* Task *
For this task, extract exactly the lines of the data below, from the line containing "Where should I" through the last one, with pictures left out.

(Pixel coordinate grounding data)
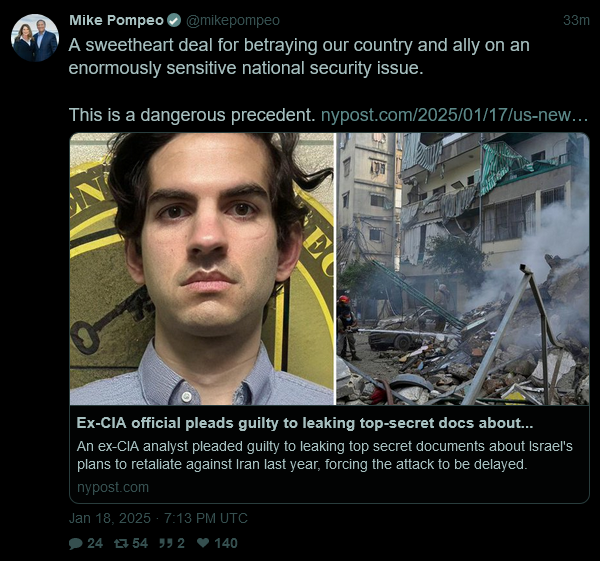Open the destroyed building rubble photo
The height and width of the screenshot is (561, 600).
463,269

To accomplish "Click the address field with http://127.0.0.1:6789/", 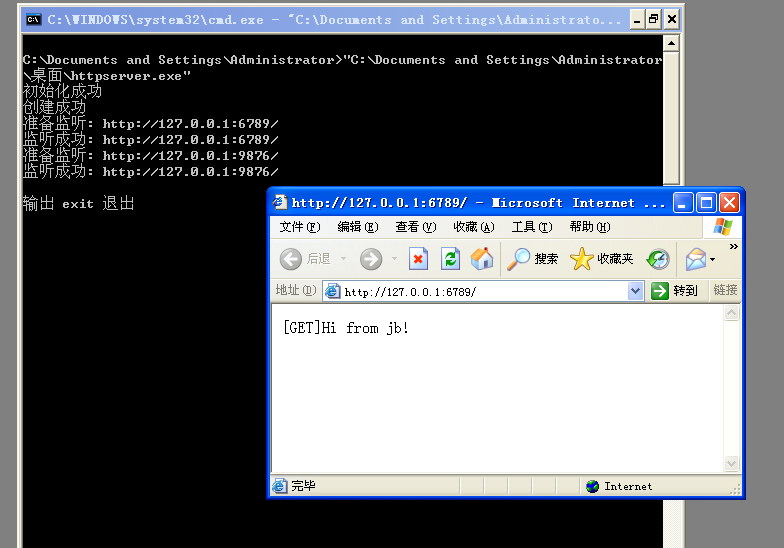I will tap(476, 292).
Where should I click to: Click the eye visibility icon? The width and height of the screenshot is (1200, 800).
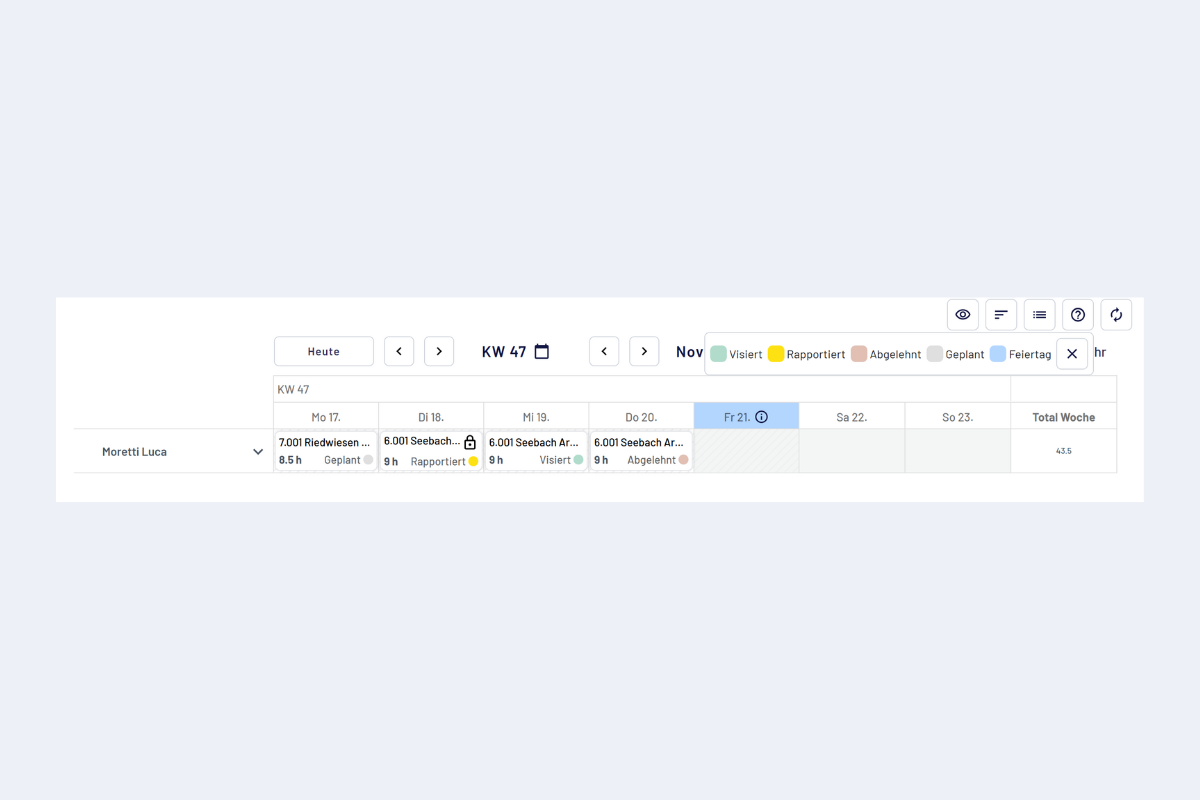[962, 315]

* Response for this exercise *
Where should I click to: Click the eye visibility icon? The width and height of the screenshot is (1200, 800).
[962, 315]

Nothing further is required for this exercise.